For these two reasons, the acceptance of the Registration Rules by the domain name applicant cannot be regarded as a standing offer to arbitrate that any third party in any way affected by the domain registration could later accept. This is a more compelling reason why the Registration Rules could not establish a binding arbitration agreement between the Applicant and the Complainant.
What Has Happened Since?
Following the Supreme Court’s decision, ISZT amended its Registration Rules. Most importantly, the amendment established the Forum – involving an ISZT-mandated body of adjudicators – to hear disputes between domain name applicants and third parties1) claiming that the registered domain name infringes on their right to use that name.

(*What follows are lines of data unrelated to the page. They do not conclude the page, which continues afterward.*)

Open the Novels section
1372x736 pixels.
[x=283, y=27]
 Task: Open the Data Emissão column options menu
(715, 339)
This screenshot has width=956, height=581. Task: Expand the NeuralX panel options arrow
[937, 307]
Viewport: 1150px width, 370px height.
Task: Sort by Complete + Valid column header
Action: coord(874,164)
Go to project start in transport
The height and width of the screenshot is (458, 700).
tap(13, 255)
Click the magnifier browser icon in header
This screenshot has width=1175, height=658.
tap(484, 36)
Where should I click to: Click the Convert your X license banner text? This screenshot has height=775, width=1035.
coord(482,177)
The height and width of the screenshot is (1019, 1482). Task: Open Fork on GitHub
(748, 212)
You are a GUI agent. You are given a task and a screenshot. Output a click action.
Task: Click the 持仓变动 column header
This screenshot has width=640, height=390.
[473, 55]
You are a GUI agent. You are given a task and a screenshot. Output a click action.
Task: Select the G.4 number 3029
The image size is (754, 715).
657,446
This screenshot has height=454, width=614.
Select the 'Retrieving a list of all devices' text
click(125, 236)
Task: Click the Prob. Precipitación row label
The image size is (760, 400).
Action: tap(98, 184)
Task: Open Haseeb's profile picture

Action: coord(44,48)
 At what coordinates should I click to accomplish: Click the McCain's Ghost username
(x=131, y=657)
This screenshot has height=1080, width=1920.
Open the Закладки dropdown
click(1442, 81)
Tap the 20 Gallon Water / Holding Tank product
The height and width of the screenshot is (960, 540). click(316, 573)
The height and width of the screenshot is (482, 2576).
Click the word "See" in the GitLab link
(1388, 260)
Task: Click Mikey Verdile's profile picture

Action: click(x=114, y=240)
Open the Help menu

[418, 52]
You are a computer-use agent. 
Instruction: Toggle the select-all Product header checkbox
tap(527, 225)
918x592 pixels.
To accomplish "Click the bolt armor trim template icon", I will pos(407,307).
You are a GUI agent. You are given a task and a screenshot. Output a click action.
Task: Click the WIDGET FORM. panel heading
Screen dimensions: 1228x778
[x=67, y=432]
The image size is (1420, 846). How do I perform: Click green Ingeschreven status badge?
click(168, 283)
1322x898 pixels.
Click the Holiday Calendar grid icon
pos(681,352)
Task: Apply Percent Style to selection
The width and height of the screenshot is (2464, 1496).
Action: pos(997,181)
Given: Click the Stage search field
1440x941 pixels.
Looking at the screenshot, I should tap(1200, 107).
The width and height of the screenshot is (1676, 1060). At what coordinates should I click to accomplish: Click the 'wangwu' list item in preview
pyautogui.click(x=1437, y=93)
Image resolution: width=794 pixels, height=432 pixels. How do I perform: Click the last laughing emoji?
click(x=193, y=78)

In accordance with ICANN’s Uniform Domain Name Dispute Resolution Policy, the filing of a domain registration request by a domain name applicant is considered submission to the Forum’s jurisdiction even in relation to third parties. If a complainant claims that the domain name infringes on their rights, the Forum has jurisdiction to order the cancellation or transfer of the disputed domain name, which registrars then must implement. Importantly, however, the Forum’s decisions can be challenged before state courts, in which case the registrar shall suspend the implementation of the ruling for the pendency of the court procedure. The changes, in effect, mean that the previous compulsory arbitration procedure was replaced by a special adjudicatory process, which, although still binding on the domain applicant, now merely serves as a first instance forum with the possibility to resort to court.
Although parties are still free to refer their disputes to arbitration under the ISZT Rules, the setup of the Forum has significantly decreased the number of cases settled by arbitration.